-- Opening Marker --

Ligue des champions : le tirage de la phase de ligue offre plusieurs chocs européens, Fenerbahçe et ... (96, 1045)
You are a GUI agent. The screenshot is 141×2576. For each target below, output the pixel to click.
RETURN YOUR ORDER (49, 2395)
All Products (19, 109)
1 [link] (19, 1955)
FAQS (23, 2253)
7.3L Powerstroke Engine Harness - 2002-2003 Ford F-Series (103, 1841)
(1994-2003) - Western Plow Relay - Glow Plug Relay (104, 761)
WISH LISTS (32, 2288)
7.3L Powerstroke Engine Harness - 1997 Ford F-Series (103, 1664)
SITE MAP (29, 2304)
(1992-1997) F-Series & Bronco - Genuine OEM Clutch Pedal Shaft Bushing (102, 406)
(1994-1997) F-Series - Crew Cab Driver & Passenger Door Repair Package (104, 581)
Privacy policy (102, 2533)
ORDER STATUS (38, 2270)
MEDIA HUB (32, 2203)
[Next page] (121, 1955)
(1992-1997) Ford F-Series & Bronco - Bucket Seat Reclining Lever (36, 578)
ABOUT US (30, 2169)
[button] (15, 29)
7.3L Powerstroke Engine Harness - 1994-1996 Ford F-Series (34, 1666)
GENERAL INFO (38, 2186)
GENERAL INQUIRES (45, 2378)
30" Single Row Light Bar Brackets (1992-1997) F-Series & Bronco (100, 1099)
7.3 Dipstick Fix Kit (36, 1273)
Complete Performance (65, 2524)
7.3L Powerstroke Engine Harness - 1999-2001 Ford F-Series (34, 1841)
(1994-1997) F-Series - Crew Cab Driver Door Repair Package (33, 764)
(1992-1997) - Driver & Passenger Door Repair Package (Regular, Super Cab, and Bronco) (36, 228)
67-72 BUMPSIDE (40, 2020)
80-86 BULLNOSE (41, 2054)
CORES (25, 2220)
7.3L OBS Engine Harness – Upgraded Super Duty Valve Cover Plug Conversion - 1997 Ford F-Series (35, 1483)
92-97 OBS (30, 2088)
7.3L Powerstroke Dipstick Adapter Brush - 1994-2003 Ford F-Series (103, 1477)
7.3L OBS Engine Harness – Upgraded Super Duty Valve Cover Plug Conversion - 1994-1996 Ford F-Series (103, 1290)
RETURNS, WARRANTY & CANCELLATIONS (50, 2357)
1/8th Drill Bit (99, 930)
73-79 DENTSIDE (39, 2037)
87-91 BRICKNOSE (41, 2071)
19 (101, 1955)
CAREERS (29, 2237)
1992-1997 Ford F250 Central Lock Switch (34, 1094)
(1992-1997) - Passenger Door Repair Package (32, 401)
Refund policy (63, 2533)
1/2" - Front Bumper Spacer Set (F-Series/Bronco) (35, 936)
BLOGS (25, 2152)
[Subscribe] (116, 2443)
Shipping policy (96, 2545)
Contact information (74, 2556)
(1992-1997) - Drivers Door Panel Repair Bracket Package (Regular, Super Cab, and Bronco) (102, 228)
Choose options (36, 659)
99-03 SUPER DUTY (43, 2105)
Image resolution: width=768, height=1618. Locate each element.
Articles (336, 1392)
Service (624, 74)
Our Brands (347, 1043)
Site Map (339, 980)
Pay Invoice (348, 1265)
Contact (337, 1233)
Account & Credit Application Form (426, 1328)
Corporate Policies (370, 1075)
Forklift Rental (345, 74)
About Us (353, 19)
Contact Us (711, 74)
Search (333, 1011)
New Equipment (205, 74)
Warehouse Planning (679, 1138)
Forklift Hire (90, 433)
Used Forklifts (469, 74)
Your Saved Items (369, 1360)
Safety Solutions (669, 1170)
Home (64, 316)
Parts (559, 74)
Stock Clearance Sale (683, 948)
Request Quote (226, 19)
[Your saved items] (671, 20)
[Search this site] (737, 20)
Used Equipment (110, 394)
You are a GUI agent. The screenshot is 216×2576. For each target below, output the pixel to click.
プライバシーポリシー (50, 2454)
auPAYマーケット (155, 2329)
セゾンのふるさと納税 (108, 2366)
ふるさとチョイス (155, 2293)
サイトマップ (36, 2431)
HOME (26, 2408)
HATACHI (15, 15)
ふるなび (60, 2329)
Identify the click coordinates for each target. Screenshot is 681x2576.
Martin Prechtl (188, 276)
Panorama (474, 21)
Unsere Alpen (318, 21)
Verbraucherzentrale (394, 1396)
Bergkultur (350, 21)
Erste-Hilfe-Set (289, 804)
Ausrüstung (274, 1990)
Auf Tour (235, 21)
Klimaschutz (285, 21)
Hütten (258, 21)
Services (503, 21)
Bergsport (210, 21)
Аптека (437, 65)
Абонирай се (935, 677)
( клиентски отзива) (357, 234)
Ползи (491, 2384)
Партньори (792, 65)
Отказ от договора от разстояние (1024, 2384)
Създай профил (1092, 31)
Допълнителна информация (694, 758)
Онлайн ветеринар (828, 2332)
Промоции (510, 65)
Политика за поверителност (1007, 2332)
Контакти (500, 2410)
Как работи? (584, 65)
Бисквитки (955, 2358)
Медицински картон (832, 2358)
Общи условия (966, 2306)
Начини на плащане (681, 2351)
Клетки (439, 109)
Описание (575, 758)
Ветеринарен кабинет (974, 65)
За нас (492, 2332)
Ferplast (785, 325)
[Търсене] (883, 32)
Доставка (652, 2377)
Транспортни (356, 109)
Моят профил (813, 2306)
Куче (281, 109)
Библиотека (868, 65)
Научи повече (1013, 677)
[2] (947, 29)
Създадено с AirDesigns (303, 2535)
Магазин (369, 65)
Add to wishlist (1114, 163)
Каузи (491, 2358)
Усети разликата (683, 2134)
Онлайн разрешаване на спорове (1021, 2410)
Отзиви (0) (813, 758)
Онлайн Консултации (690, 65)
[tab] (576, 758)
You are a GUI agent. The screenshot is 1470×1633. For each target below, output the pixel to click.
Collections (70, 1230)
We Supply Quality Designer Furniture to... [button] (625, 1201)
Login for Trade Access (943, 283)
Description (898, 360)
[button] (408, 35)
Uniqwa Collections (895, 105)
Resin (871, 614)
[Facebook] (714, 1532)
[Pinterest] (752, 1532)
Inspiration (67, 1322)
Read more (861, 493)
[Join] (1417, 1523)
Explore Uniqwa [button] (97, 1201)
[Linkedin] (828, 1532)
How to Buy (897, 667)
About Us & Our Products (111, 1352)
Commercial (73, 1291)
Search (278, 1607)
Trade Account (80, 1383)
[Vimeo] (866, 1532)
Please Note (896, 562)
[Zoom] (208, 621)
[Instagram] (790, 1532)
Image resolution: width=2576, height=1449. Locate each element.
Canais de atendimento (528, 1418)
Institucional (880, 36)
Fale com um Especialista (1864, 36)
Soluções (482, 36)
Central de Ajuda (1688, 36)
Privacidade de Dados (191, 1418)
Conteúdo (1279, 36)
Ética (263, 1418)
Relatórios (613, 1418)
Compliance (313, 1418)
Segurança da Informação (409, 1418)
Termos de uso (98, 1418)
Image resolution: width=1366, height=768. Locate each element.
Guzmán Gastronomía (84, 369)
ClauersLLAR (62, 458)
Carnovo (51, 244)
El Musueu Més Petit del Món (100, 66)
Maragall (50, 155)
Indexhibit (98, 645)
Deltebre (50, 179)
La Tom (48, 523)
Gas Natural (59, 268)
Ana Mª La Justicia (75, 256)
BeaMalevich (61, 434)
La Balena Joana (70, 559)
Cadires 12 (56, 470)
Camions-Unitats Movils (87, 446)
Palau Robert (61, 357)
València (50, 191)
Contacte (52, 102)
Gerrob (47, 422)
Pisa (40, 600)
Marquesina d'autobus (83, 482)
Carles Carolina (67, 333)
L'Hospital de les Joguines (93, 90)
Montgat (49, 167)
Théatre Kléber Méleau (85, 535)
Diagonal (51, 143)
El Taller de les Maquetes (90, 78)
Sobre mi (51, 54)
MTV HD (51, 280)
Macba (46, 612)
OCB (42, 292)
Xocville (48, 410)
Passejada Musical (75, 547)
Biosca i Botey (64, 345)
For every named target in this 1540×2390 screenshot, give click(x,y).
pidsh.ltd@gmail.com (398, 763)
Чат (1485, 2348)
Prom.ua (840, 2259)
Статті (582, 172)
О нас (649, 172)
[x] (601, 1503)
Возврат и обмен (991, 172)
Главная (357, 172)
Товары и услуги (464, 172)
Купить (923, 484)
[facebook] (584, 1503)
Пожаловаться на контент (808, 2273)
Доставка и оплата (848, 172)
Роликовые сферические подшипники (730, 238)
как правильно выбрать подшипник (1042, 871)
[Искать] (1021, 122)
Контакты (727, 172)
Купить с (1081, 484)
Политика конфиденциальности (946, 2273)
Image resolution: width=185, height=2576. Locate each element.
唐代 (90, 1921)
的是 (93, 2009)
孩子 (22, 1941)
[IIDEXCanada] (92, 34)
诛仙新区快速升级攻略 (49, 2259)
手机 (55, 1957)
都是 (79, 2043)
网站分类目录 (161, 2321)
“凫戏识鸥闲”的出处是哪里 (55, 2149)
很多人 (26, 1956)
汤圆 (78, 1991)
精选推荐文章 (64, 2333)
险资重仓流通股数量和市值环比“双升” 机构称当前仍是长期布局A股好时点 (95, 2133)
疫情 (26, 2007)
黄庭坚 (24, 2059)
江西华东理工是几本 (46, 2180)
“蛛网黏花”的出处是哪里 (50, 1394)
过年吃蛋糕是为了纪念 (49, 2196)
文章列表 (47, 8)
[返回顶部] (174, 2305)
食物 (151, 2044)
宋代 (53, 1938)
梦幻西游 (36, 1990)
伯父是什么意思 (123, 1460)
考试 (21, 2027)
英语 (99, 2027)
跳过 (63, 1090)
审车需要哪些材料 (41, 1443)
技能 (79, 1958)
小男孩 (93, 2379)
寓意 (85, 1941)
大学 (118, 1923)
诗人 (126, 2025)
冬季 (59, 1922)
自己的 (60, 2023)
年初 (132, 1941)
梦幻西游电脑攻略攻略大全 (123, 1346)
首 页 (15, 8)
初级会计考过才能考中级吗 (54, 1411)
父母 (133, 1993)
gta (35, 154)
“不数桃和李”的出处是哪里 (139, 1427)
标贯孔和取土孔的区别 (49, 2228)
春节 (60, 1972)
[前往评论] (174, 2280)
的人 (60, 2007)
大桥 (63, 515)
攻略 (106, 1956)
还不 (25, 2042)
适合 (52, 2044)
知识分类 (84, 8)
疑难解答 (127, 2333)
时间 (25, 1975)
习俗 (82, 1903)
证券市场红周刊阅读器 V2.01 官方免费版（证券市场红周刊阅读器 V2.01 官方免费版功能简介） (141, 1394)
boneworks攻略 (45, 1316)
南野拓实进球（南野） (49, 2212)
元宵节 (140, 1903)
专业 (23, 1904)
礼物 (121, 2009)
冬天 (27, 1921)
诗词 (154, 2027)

-- Closing Marker --

→ **ASSIGNMENT**
Give an exact copy of the lines above from the line with "Compliance (313, 1418)" up to and including the line with "Biosca i Botey (64, 345)", and leave everything else out.

→ **TASK OUTPUT**
Compliance (313, 1418)
Segurança da Informação (409, 1418)
Termos de uso (98, 1418)
Image resolution: width=1366, height=768. Locate each element.
Guzmán Gastronomía (84, 369)
ClauersLLAR (62, 458)
Carnovo (51, 244)
El Musueu Més Petit del Món (100, 66)
Maragall (50, 155)
Indexhibit (98, 645)
Deltebre (50, 179)
La Tom (48, 523)
Gas Natural (59, 268)
Ana Mª La Justicia (75, 256)
BeaMalevich (61, 434)
La Balena Joana (70, 559)
Cadires 12 (56, 470)
Camions-Unitats Movils (87, 446)
Palau Robert (61, 357)
València (50, 191)
Contacte (52, 102)
Gerrob (47, 422)
Pisa (40, 600)
Marquesina d'autobus (83, 482)
Carles Carolina (67, 333)
L'Hospital de les Joguines (93, 90)
Montgat (49, 167)
Théatre Kléber Méleau (85, 535)
Diagonal (51, 143)
El Taller de les Maquetes (90, 78)
Sobre mi (51, 54)
MTV HD (51, 280)
Macba (46, 612)
OCB (42, 292)
Xocville (48, 410)
Passejada Musical (75, 547)
Biosca i Botey (64, 345)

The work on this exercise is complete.